--- What is needed ---
Transcribe all of the data exactly, leaving nothing out.

--- Data section ---

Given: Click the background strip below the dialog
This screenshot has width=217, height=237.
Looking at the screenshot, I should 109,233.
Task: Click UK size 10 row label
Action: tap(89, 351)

--- Exercise output ---
Given: Click the background strip below the dialog
This screenshot has width=217, height=237.
Looking at the screenshot, I should 109,233.
Task: Click UK size 10 row label
Action: tap(89, 351)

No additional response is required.